ANDACEY
Marbrelac – 11e lune de l’An 9 ap-C
Ses premiers jours dans la petite tour, Andacey les avait passés à hurler contre ser Martyn. Elle avait ordonné, exigé, menacé, maudit le chevalier, Perwyn et Jon… mais ser Martyn n’avait pas cédé. Lorsqu’il était repartit à Viergétang, elle avait tenté de rentrer à pied. Andacey n’avait pas fait plus d’une lieue dans la neige qu’Urzen l’avait rattrapée et ramenée à Marbrelac. Après cet épisode, le laconique fer-né l’avait enfermé dans la tour, n’y pénétrant que pour lui apporter à manger.
A la fin de la première lune, la colère avait laissé place au découragement et au désespoir. Elle avait beaucoup pleuré et cessé de s’alimenter, au point que le Fer-né avait dû la forcer à manger. Lorsqu’elle parut avoir accepté son sort, Urzen la laissa libre d’aller et venir dans les environs de la tour.
Jamais elle ne s’était autant ennuyée. Il n’y avait pas grand-chose à faire sinon des promenades au bord du lac gelé. En sus, on lui avait interdit de se rendre dans la petite bourgade de Marbrelac qu’elle pouvait apercevoir au loin. Quant à Urzen, il était loin d’être le compagnon idéal. Il passait le plus clair de son temps à chasser dans les bois ou à pêcher dans le lac et ne lui adressait la parole qu’une à deux fois par jours. Et encore ne prononçait-il en général pas plus de trois mots.
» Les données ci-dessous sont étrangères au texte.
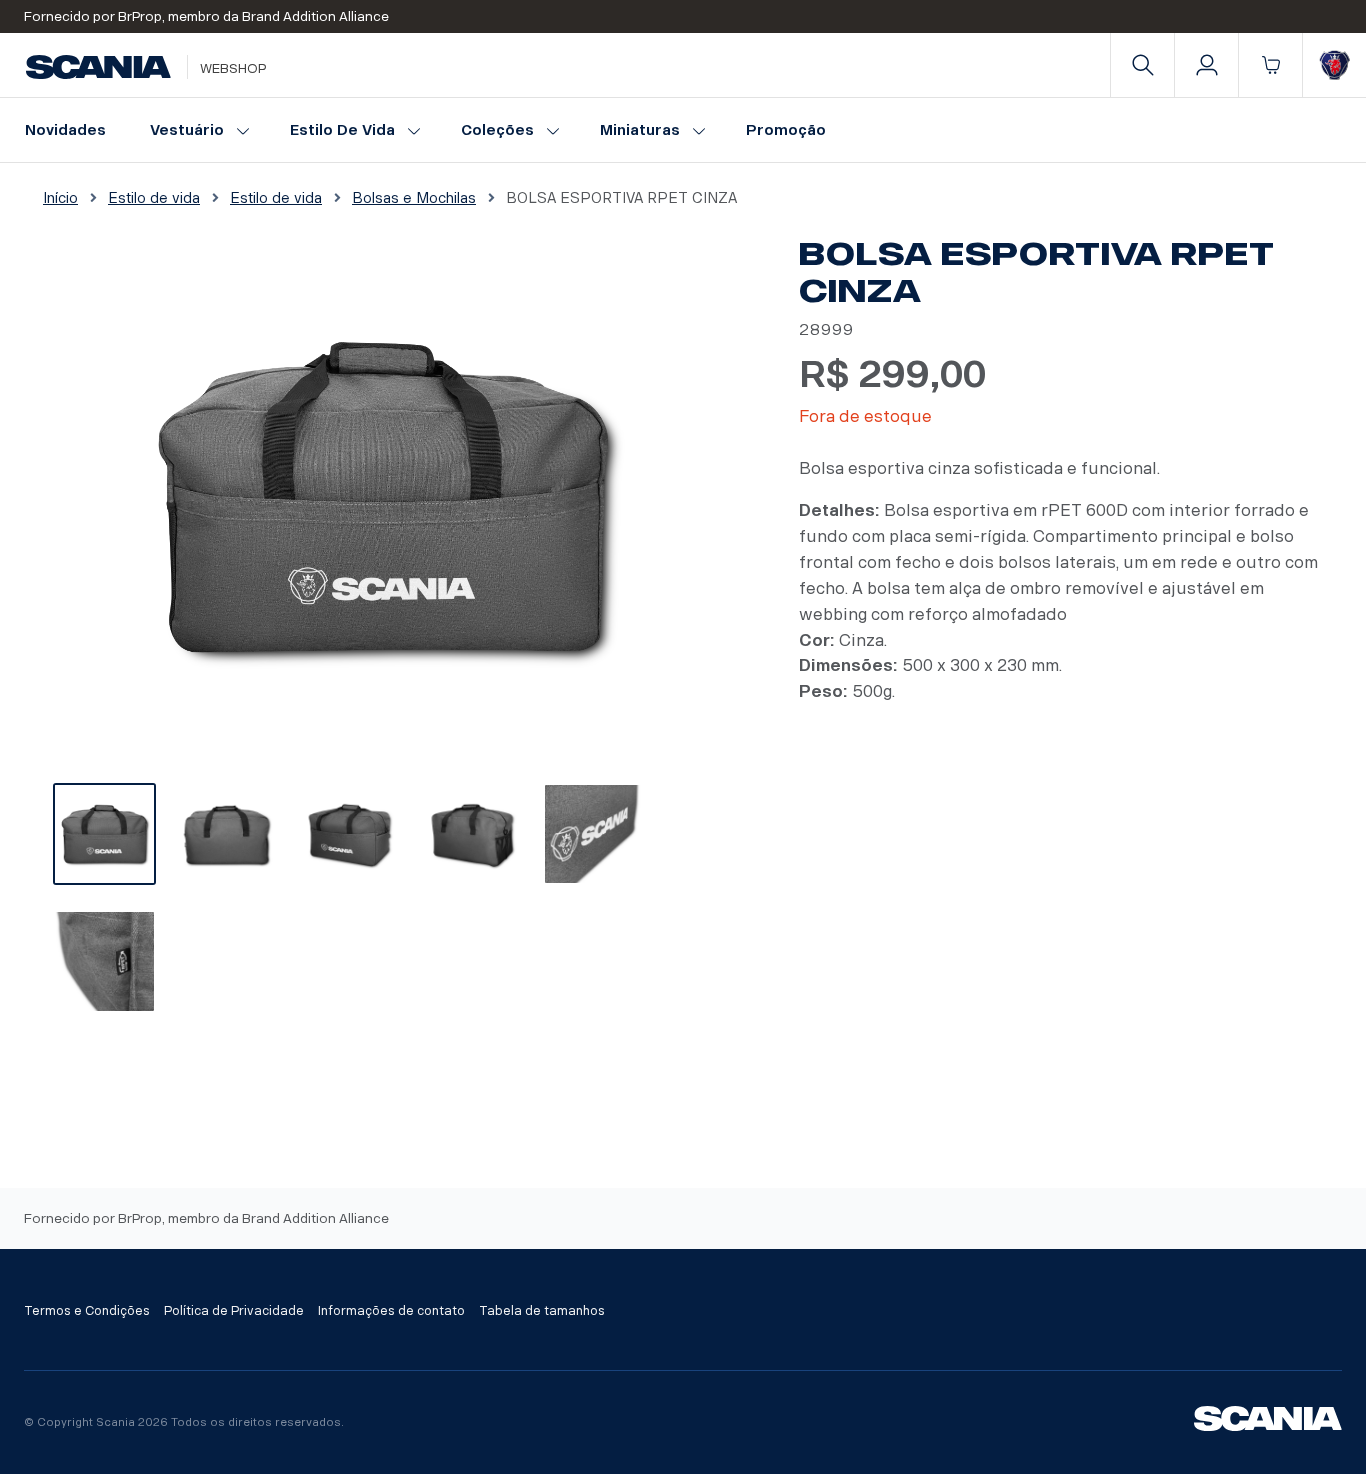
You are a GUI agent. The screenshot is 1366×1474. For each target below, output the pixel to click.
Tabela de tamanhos (542, 1311)
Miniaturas (640, 130)
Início (60, 198)
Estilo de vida (342, 130)
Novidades (65, 130)
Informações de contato (391, 1311)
Ser Martyn ne passait qu’une ou deux fois par lune. Un jour, alors que les neiges étaient en train de fondre, il fit venir une jeune servante de Marbrelac. Hanna était paresseuse, goinfre et pas toujours dégourdie. Mais si elle n’était pas Kyra, elle apporta un peu de distraction à Andacey. La dame de Viergétang entreprit même de lui apprendre à lire grâce aux livres que ser Martyn lui avait apportés.
Elle était justement en train de faire lire à Hanna un passage de l’insipide chronique de mestre Aethan lorsqu’Urzen déboula dans la tour sans frapper.
« Madame. Ser Martyn remonte le chemin. »
Andacey soupira. « J’espère qu’il ramène enfin un jeu de cyvosse. Je suis sûre que tu apprécieras ce jeu Hanna.
-Il est pas seul. Six cavaliers. »
Le cœur d’Andacey ne fit qu’un tour. Cela ne pouvait signifier qu’une chose. Elle se leva d’un bond puis se précipita jusqu’à la porte, manquant de bousculer Urzen au passage.
Le Fer-né n’avait pas menti. Ser Martyn approchait, escorté par plusieurs soldats. Elle faillit crier de joie en apercevant les chevaux sans cavalier qui accompagnaient le groupe. Il fallut encore un petit moment avant que ser Martyn n’arrive à la hauteur d’Andacey. À peine l’eut-il salué qu’elle demanda : « Le danger est-il enfin passé ? Mon époux me mande-t-il auprès de lui ? »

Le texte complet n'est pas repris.